Saturday, 28 March 2009


John took this wonderful photo last week when on the Ayrshire coast (Scotland). I love the colour of this wooden clinker boat which, on this side, is called Ballantrae. I think the boat name is actually Margaret and Ballantrae, from the BA253 port registration, is her home port (also in Ayrshire, south of Girven).

Ballantrae in Scotland is a very small town but the name for many people is known, and probably only known, because it is the title of one of Robert Louis Stevenson's novels, The Master of Ballantrae. Set in Scotland in 1745, it is a tale of 2 brothers who become caught up in many adventures as they feud over which one of them will be the first to join Bonnie Prince Charlie and the Jacobite Rebellion. It is all about sibling rivalry and greed, and, to me, unreadable!
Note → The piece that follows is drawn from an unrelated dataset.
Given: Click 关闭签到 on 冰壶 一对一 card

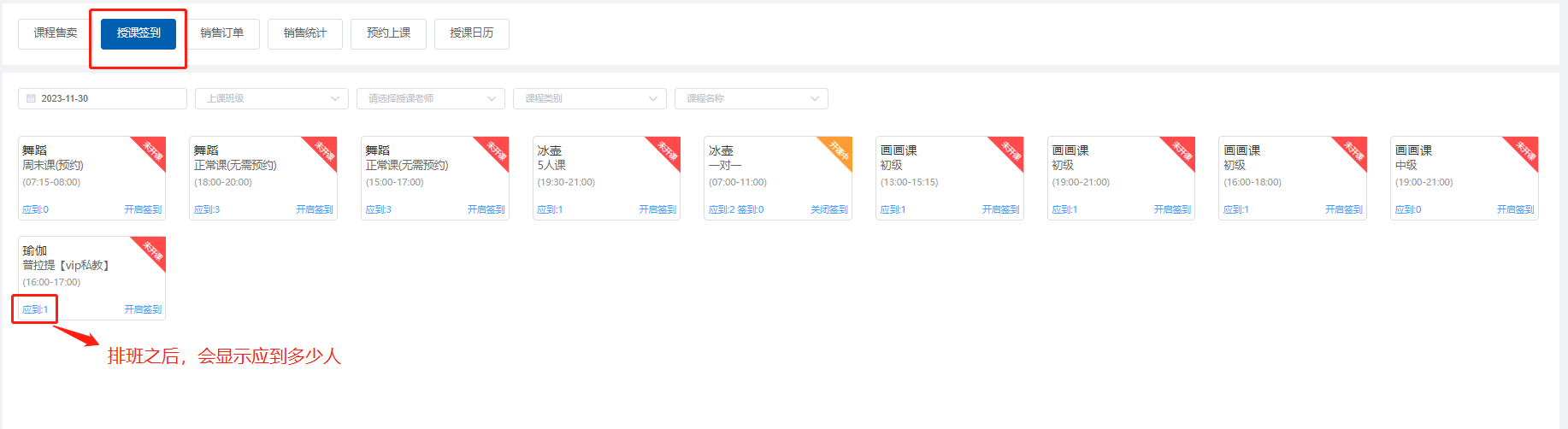Looking at the screenshot, I should tap(828, 209).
However, there is one small bit of it that interests me. I found the book on the internet* and there is a most interesting Dedication at the beginning:

"The Dedication

To Sir Percy Florence**[Shelley] and Lady Shelley

Here is a tale which extends over many years and travels into many countries. By a peculiar fitness of circumstances the writer began, continued it, and concluded it among distant and diverse scenes. Above all, he was much upon the sea. The character and fortune of the fraternal enemies, the hall and shrubbery of Durrisdeer, the problem of Mackellar's home-spun and how to shape it for superior flights; these were his company on deck in mnay star-relfecting harbours, ran often in his mind at sea to the tune of slatting canvas and were dismissed (something of the suddenest) on the approach of the squalls. It is my hope that these surroundings of its manufacture may to some degree find favour for my story with seafarers and sealovers like yourselves.

And at least here is a dedication from a great way off: written by the loud shores of a subtropical island near upon ten thousand miles from Boscombe Chine and Manor [P F Shelley's sea-side home on south-west coast of England]; scenes which rise before me as I write, along the faces and voices of my friends.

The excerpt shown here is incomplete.